THE INPUT below:
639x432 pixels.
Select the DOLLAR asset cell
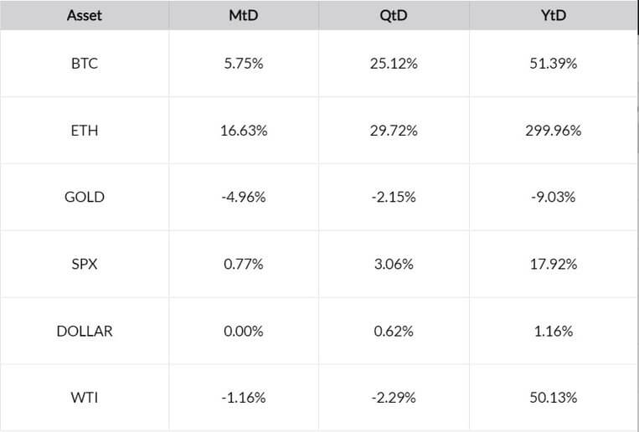85,331
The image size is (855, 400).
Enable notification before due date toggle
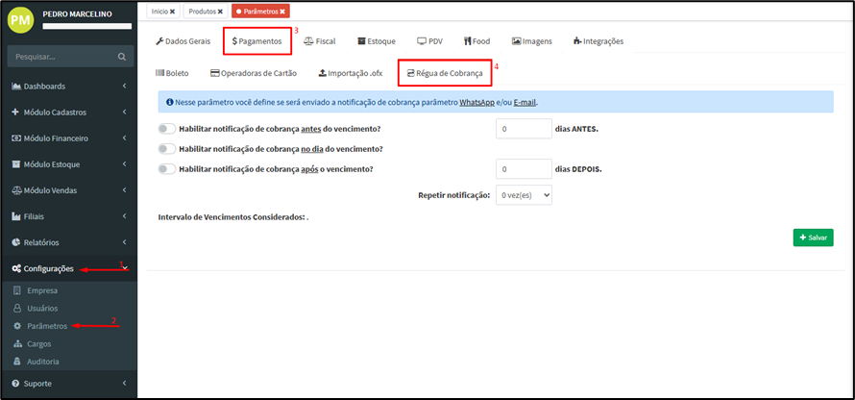tap(167, 128)
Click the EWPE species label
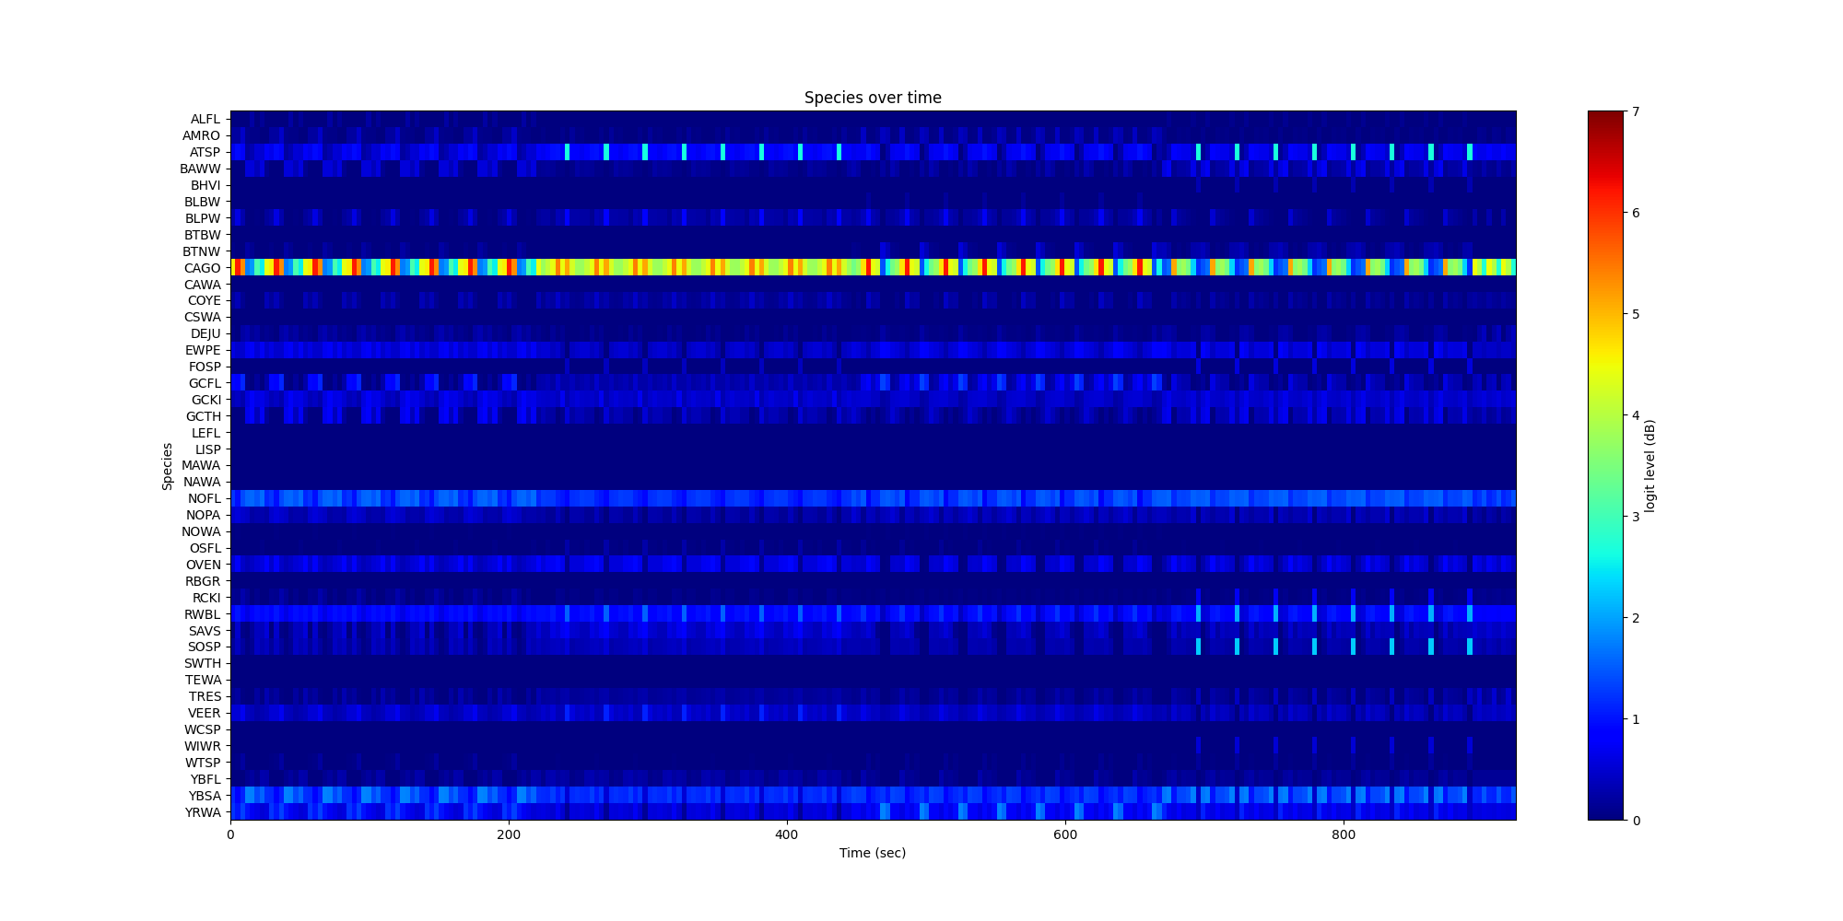The height and width of the screenshot is (921, 1843). [203, 350]

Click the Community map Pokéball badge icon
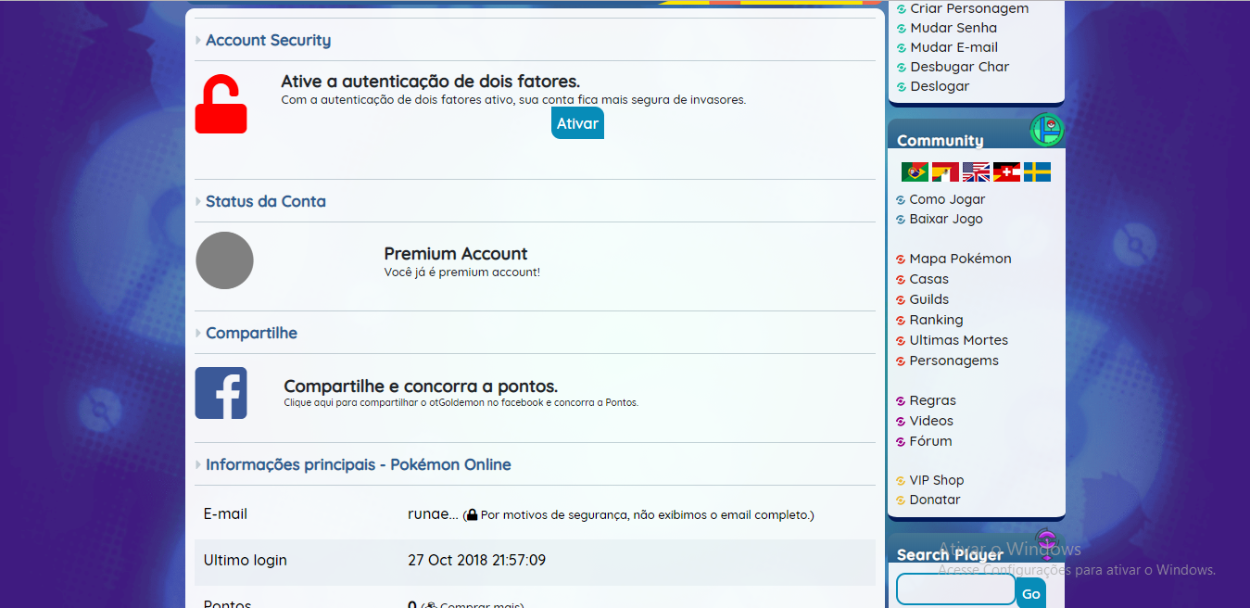click(1047, 130)
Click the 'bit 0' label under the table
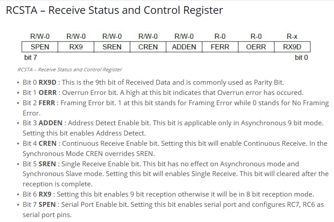This screenshot has height=222, width=334. [301, 58]
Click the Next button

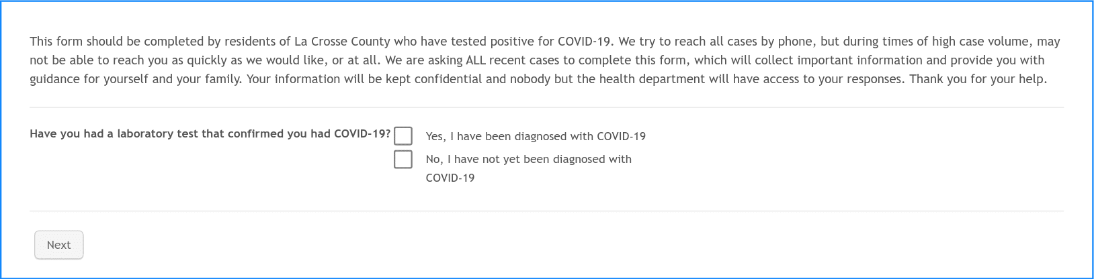59,245
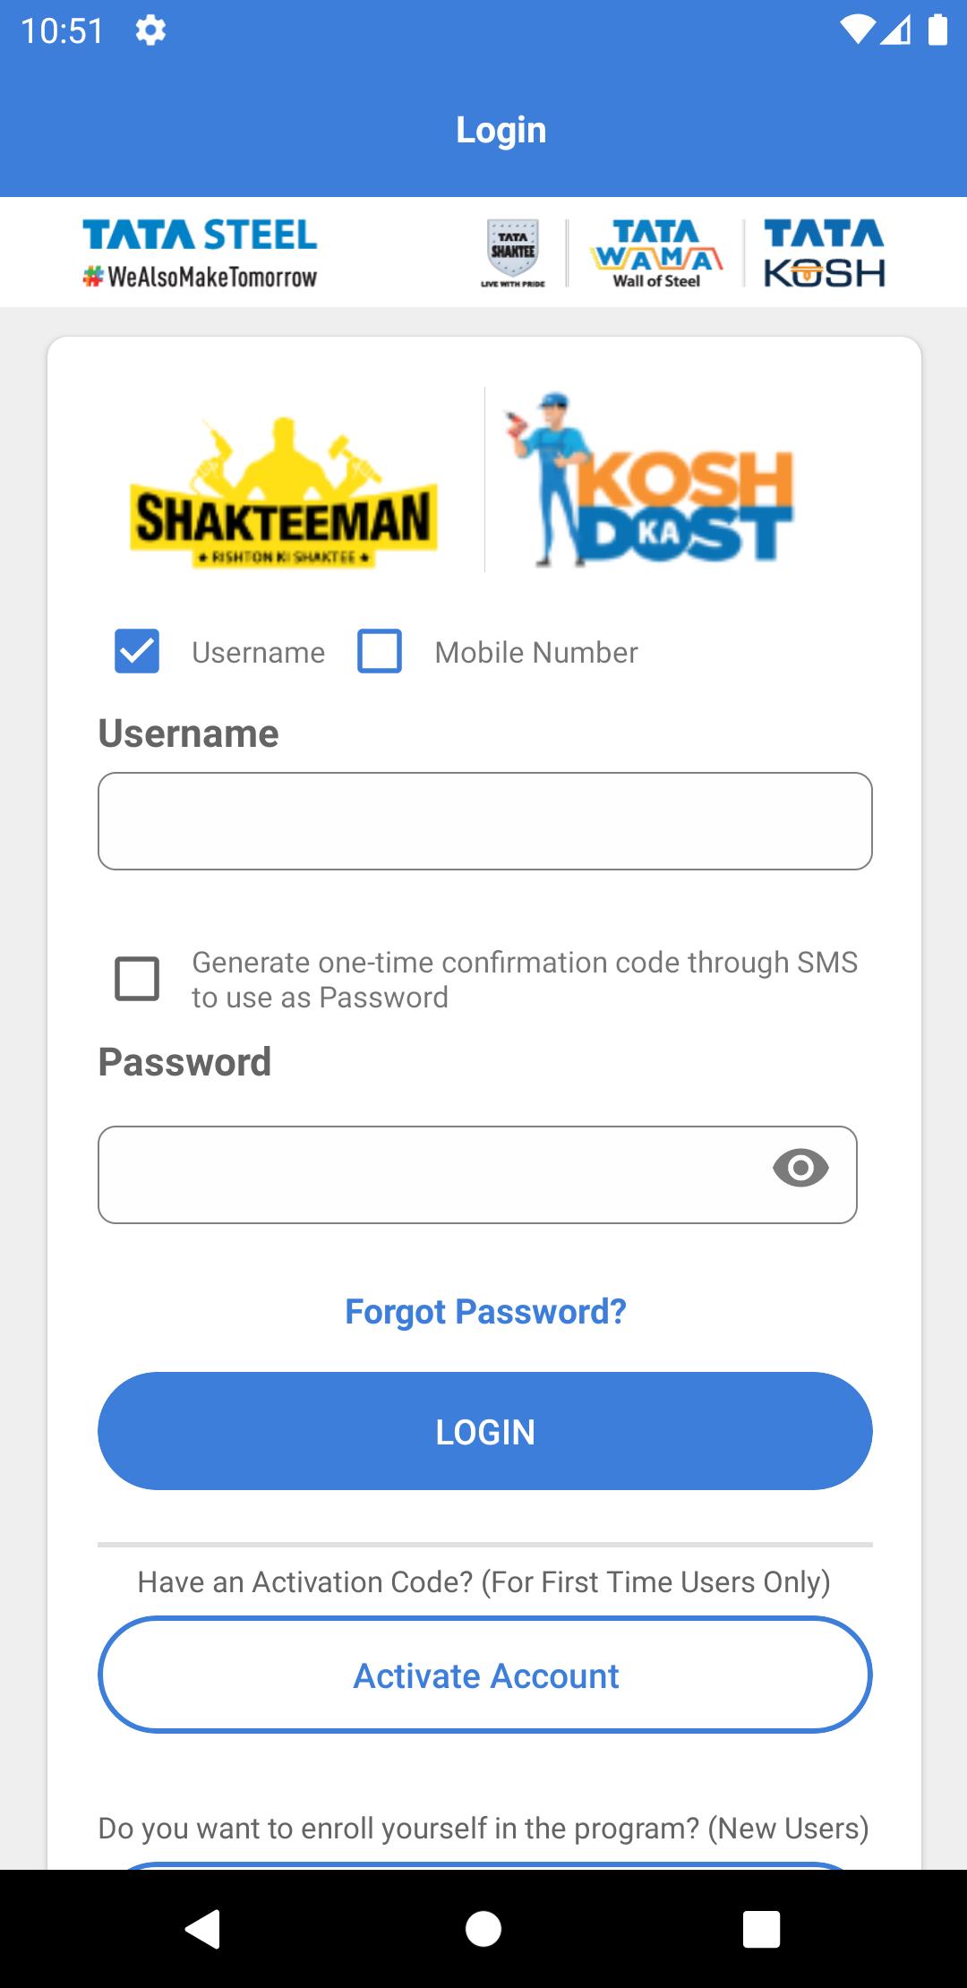Tap the Tata Wama Wall of Steel logo

point(656,253)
End of THE INPUT.
Begin with the line that has "Click the 'bit 0' label under the table" and continue to the last line of the entries, printing each line exactly and nothing else; include both ends and skip the pictures.

- _RESULT FOR THIS EXERCISE_:
Click the 'bit 0' label under the table
This screenshot has height=222, width=334. [301, 58]
Click the Next button

59,245
Tap the Tata Wama Wall of Steel logo

point(656,253)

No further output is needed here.